-
Notifications
You must be signed in to change notification settings - Fork 12.7k
Closed
Labels
Description
Hi,
I am trying to quantize my custom fine-tuned deepseek-7b instruct model, and I am unable to to do. I followed the document:
# Convert to fp16
fp16 = f"{MODEL_NAME}/{MODEL_NAME.lower()}.fp16.bin"
!python llama.cpp/convert.py {MODEL_NAME} --outtype f16 --outfile {fp16}
but it produces this error:
/content/llama.cpp/gguf-py
Loading model file deepseek-coder-6.7b-instruct-finetuned/model-00001-of-00003.safetensors
Loading model file deepseek-coder-6.7b-instruct-finetuned/model-00001-of-00003.safetensors
Loading model file deepseek-coder-6.7b-instruct-finetuned/model-00002-of-00003.safetensors
Loading model file deepseek-coder-6.7b-instruct-finetuned/model-00003-of-00003.safetensors
params = Params(n_vocab=32256, n_embd=4096, n_layer=32, n_ctx=16384, n_ff=11008, n_head=32, n_head_kv=32, f_norm_eps=1e-06, n_experts=None, n_experts_used=None, rope_scaling_type=<RopeScalingType.LINEAR: 'linear'>, f_rope_freq_base=100000, f_rope_scale=4.0, n_orig_ctx=None, rope_finetuned=None, ftype=<GGMLFileType.MostlyF16: 1>, path_model=PosixPath('deepseek-coder-6.7b-instruct-finetuned'))

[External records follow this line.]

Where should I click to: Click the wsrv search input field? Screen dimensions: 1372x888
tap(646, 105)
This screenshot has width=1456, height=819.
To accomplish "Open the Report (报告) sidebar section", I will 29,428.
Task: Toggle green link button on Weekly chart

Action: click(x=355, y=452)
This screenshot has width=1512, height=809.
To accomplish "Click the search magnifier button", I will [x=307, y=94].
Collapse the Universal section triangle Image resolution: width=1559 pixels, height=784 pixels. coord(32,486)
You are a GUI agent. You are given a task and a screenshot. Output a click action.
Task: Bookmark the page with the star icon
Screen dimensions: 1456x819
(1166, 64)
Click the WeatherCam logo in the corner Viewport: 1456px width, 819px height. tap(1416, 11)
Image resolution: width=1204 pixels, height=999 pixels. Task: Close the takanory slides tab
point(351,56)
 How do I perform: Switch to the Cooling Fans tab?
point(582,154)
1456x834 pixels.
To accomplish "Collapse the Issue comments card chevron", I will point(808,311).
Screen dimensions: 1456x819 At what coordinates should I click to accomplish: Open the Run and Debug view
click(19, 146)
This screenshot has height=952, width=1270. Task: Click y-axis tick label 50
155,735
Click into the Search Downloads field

Found vocab files: {'tokenizer.model': None, 'vocab.json': None, 'tokenizer.json': PosixPath('deepseek-coder-6.7b-instruct-finetuned/tokenizer.json')}
Loading vocab file 'deepseek-coder-6.7b-instruct-finetuned/tokenizer.json', type 'spm'
Traceback (most recent call last):
File "/content/llama.cpp/convert.py", line 1662, in <module>
main(sys.argv[1:]) # Exclude the first element (script name) from sys.argv
File "/content/llama.cpp/convert.py", line 1618, in main
vocab, special_vocab = vocab_factory.load_vocab(args.vocab_type, model_parent_path)
File "/content/llama.cpp/convert.py", line 1422, in load_vocab
vocab = SentencePieceVocab(
File "/content/llama.cpp/convert.py", line 449, in __init__
self.sentencepiece_tokenizer = SentencePieceProcessor(str(fname_tokenizer))
File "/usr/local/lib/python3.10/dist-packages/sentencepiece/__init__.py", line 447, in Init
self.Load(model_file=model_file, model_proto=model_proto)
File "/usr/local/lib/python3.10/dist-packages/sentencepiece/__init__.py", line 905, in Load
return self.LoadFromFile(model_file)
File "/usr/local/lib/python3.10/dist-packages/sentencepiece/__init__.py", line 310, in LoadFromFile
return _sentencepiece.SentencePieceProcessor_LoadFromFile(self, arg)
RuntimeError: Internal: src/sentencepiece_processor.cc(1101) [model_proto->ParseFromArray(serialized.data(), serialized.size())]
I cannot seem to find similar errors on the github issues. Any insight to this would be greatly appreciated.
One can replicate this experiment by quantizing a deepseek 7b instruct coder model.